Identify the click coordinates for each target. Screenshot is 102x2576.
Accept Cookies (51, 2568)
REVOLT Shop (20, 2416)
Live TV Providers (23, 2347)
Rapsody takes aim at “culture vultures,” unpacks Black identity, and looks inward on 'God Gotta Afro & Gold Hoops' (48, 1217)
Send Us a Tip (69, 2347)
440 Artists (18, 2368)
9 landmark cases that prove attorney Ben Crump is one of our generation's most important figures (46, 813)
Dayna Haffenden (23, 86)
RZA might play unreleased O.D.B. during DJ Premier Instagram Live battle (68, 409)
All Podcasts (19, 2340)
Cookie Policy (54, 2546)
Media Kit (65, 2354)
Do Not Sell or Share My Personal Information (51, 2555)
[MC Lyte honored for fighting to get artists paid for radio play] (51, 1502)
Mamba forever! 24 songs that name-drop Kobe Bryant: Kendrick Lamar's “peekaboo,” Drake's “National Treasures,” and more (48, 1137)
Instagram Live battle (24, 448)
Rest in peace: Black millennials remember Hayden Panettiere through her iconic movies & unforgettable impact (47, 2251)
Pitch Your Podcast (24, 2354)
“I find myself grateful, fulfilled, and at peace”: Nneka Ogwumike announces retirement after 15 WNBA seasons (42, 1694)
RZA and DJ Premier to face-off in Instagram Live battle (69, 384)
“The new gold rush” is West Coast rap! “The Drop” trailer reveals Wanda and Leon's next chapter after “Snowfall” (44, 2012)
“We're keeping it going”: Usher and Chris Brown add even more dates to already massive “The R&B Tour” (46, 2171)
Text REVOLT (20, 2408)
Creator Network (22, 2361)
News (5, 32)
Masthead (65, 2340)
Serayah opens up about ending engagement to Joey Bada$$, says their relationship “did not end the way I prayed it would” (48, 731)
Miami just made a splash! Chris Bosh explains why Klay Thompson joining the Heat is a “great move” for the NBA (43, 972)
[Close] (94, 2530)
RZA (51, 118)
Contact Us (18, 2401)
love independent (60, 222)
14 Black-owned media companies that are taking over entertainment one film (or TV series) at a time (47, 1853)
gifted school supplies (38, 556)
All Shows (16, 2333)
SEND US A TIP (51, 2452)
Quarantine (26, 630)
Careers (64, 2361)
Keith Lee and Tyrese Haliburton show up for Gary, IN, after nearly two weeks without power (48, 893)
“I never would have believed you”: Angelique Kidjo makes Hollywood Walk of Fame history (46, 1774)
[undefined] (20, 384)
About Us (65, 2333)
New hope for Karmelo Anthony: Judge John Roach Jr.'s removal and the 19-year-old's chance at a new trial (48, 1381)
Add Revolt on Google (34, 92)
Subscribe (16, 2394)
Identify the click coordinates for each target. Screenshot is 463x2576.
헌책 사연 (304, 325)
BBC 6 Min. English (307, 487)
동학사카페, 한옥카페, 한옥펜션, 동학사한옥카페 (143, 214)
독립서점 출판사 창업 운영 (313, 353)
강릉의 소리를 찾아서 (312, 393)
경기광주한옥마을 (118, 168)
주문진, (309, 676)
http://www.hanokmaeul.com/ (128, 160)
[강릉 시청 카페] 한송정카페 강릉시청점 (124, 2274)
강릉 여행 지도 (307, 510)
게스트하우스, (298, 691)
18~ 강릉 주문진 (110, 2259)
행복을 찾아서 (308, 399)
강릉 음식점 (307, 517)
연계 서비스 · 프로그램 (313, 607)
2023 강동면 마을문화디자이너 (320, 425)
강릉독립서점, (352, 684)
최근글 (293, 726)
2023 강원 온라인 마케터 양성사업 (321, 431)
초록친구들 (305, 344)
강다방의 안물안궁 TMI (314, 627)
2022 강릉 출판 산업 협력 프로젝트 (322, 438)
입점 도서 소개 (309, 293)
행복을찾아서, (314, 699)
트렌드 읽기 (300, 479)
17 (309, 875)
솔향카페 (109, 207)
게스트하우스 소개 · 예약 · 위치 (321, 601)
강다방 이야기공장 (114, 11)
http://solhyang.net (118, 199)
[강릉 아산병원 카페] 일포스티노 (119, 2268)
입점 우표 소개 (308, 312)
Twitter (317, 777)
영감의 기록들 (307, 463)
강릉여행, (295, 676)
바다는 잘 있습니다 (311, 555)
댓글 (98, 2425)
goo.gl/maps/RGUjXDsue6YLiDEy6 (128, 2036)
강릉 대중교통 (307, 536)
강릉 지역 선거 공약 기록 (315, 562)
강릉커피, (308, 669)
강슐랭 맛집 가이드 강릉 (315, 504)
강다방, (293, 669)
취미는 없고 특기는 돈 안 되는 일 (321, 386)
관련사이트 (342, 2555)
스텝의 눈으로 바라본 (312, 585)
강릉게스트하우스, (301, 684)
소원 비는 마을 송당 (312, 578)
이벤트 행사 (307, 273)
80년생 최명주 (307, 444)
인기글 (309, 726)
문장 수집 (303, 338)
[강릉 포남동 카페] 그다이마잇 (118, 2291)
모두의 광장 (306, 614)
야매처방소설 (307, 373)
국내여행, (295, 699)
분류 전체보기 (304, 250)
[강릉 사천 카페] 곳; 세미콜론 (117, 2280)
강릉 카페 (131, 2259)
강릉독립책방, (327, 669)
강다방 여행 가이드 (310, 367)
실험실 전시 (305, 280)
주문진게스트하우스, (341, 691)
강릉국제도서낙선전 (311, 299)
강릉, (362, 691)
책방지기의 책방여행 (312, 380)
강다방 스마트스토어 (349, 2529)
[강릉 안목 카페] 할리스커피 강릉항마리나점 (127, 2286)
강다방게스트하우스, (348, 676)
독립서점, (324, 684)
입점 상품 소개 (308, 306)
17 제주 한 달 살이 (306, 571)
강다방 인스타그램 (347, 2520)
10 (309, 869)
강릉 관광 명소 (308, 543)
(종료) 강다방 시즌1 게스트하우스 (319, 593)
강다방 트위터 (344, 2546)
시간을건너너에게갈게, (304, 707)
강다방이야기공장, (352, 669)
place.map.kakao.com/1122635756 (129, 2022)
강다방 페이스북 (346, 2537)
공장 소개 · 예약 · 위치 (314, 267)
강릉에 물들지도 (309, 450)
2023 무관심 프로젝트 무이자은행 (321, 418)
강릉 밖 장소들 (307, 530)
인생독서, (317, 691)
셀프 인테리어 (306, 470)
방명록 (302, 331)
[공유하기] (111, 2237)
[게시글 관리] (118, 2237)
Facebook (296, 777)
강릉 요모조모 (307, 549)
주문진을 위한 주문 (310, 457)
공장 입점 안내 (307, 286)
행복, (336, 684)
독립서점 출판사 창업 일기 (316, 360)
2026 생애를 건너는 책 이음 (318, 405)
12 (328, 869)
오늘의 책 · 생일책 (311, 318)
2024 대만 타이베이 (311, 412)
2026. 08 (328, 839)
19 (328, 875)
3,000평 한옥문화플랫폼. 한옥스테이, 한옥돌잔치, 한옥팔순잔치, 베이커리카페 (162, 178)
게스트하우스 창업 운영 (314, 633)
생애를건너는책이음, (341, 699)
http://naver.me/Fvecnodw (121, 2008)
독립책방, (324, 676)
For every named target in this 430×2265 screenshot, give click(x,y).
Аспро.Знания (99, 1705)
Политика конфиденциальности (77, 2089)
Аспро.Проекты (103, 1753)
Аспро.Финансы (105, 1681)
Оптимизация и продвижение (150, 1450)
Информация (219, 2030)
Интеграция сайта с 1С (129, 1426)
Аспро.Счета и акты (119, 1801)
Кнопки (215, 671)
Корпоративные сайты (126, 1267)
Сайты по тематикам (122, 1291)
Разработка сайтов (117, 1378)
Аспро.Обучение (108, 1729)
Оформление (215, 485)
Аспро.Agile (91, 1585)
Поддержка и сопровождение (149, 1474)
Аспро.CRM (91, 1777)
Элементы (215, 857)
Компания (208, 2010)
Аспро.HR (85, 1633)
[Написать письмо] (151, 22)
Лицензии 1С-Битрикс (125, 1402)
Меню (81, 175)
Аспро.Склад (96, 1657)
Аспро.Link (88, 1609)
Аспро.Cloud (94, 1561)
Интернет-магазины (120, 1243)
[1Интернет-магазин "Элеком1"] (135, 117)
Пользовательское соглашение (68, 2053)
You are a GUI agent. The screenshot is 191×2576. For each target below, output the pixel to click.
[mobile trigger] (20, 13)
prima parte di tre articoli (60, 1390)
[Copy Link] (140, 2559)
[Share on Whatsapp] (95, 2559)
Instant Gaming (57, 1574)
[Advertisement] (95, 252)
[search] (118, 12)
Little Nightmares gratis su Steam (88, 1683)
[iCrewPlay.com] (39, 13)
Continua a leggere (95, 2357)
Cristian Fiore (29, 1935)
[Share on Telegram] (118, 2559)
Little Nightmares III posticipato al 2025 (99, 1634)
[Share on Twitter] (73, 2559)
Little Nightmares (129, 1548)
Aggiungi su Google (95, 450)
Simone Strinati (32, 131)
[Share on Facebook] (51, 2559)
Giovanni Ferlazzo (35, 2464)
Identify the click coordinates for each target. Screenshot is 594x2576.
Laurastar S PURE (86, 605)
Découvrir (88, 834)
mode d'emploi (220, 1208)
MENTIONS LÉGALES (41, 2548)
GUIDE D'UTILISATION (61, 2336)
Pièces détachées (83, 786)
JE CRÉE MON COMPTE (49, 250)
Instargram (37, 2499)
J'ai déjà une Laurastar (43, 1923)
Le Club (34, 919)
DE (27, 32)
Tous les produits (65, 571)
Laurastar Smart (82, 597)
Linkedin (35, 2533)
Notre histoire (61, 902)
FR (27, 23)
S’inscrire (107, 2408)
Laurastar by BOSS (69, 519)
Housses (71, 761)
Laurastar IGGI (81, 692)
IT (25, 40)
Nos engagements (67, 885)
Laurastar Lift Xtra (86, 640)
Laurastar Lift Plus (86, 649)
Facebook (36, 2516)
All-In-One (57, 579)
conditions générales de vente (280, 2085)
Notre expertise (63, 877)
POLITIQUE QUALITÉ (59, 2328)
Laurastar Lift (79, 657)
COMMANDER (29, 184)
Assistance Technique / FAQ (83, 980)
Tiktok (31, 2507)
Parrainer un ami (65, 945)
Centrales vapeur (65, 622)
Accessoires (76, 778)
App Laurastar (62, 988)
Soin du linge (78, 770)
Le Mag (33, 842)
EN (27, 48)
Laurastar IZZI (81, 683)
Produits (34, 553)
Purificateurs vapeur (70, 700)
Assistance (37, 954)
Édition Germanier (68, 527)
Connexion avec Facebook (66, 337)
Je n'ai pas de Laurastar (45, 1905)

Activity: With the line holding "강릉게스트하우스, (301, 684)" as the first and the line holding "강다방 스마트스토어 (349, 2529)" as the last, please transcribe exactly the lines of the material above in that range and nothing else.

Expected output:
강릉게스트하우스, (301, 684)
소원 비는 마을 송당 (312, 578)
이벤트 행사 (307, 273)
80년생 최명주 (307, 444)
인기글 (309, 726)
문장 수집 (303, 338)
[강릉 포남동 카페] 그다이마잇 (118, 2291)
모두의 광장 (306, 614)
야매처방소설 (307, 373)
국내여행, (295, 699)
분류 전체보기 (304, 250)
[강릉 사천 카페] 곳; 세미콜론 (117, 2280)
강릉 카페 (131, 2259)
강릉독립책방, (327, 669)
강다방 여행 가이드 (310, 367)
실험실 전시 (305, 280)
주문진게스트하우스, (341, 691)
강릉국제도서낙선전 (311, 299)
강릉, (362, 691)
책방지기의 책방여행 (312, 380)
강다방 스마트스토어 (349, 2529)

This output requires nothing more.